Un Cambio Controversial en la Gestión de Glaciares
Javier Milei ha sido claro sobre su postura respecto al medio ambiente desde antes de asumir la presidencia. Su reciente propuesta de reforma a la Ley de Glaciares, presentada en plena temporada de incendios en la Patagonia, coincide con su enfoque sobre el tema: una desregulación que podría comprometer la protección de estos cuerpos de hielo vitales.
Detalles de la Nueva Propuesta
La reforma busca descentralizar el control de los glaciares, trasladando la responsabilidad de su protección desde el Gobierno nacional a los gobiernos provinciales. Si se aprueba, serán las provincias las encargadas de decidir qué glaciares pueden ser explotados, lo que genera preocupaciones sobre el potencial daño ambiental.
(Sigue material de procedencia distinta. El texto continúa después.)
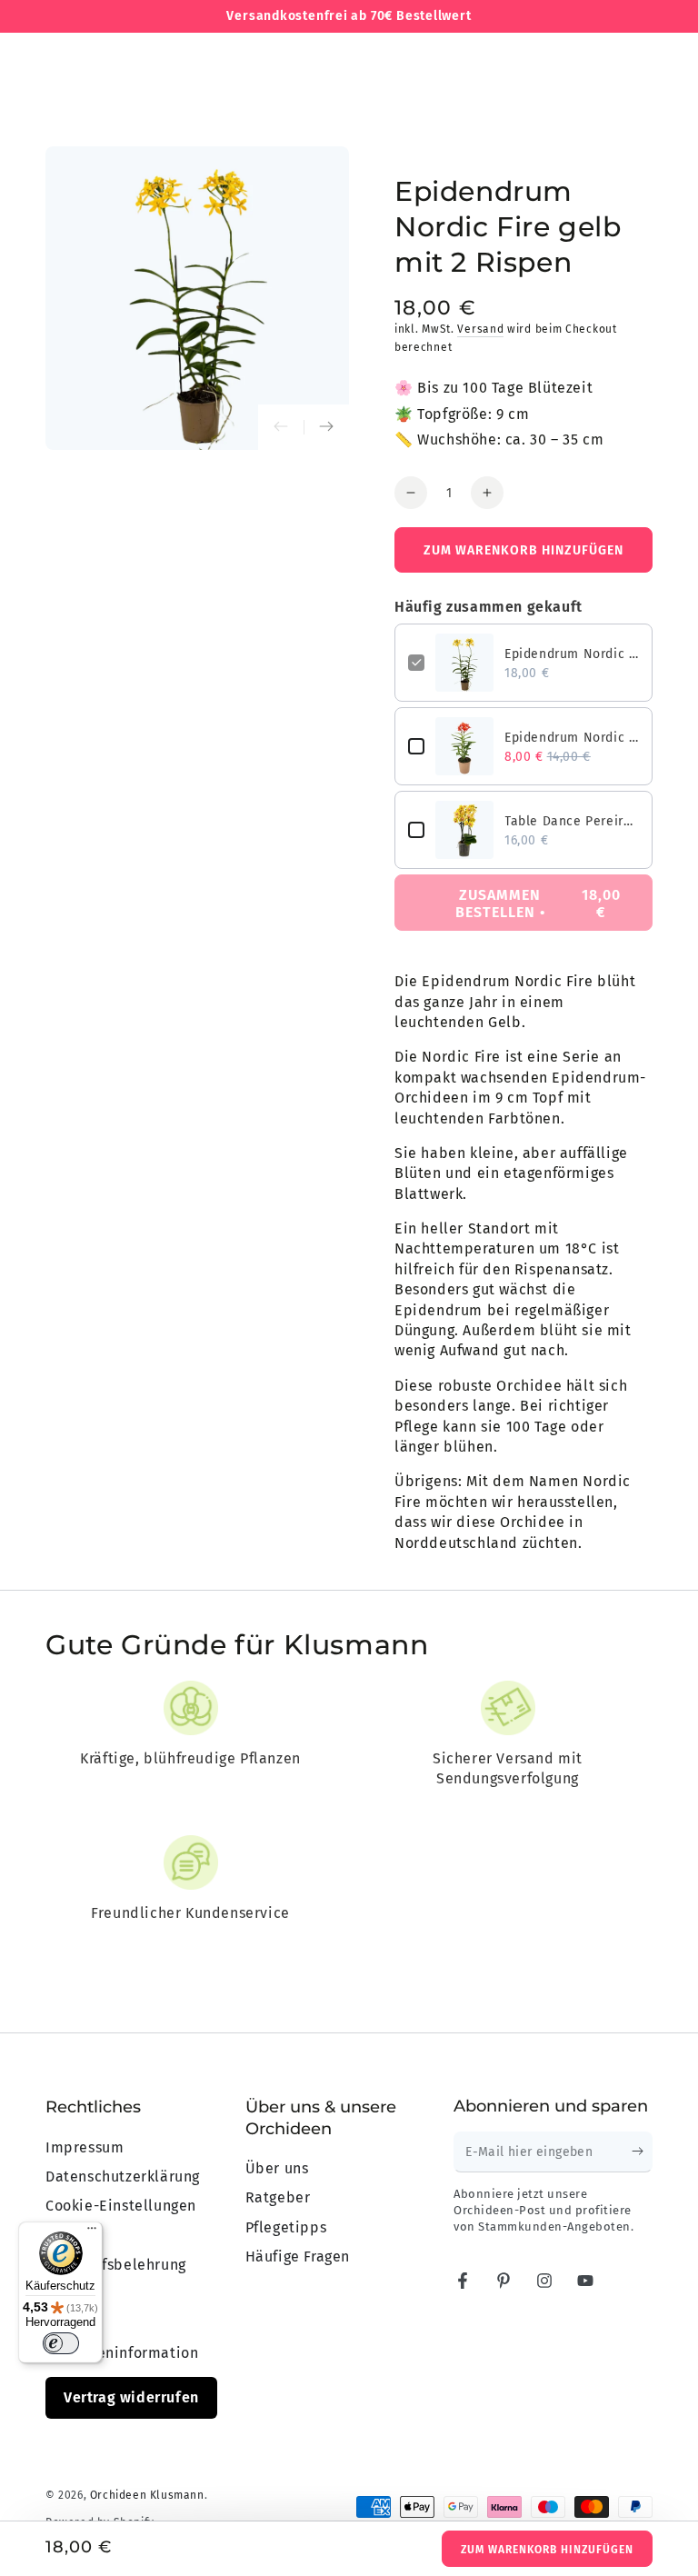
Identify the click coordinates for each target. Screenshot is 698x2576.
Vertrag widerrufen (131, 2397)
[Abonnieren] (642, 2152)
Desafíos Ambientales en Argentina
Argentina alberga cerca de 17,000 glaciares, situados mayormente en la Cordillera de los Andes. Sin embargo, estos han estado en retroceso. Según el inventario nacional, han perdido el 42% de su superficie en las últimas tres décadas. Esta pérdida impacta no solo en el ecosistema, sino también en las fuentes de agua que alimentan a millones de personas.
Motivación Política Detrás de la Reforma
La reforma a la Ley de Glaciares también tiene un componente político. El Gobierno necesita el apoyo de gobernadores afines para introducir una reforma laboral, y ofrecer cambios en la gestión de los glaciares puede ser una forma de negociar ese apoyo. Gobernadores de regiones clave como Mendoza, Salta y Jujuy ven en esta modificación una oportunidad para influir en su propio beneficio.
Implicaciones Geopolíticas
En el contexto internacional, el gobierno argentino ha enviado a su canciller a participar en encuentros sobre minerales críticos en Washington, lo que ha generado preocupación por la posibilidad de que intereses externos tengan acceso a los recursos naturales de Argentina. Este aspecto añade una capa de complejidad al debate sobre los glaciares y su explotación.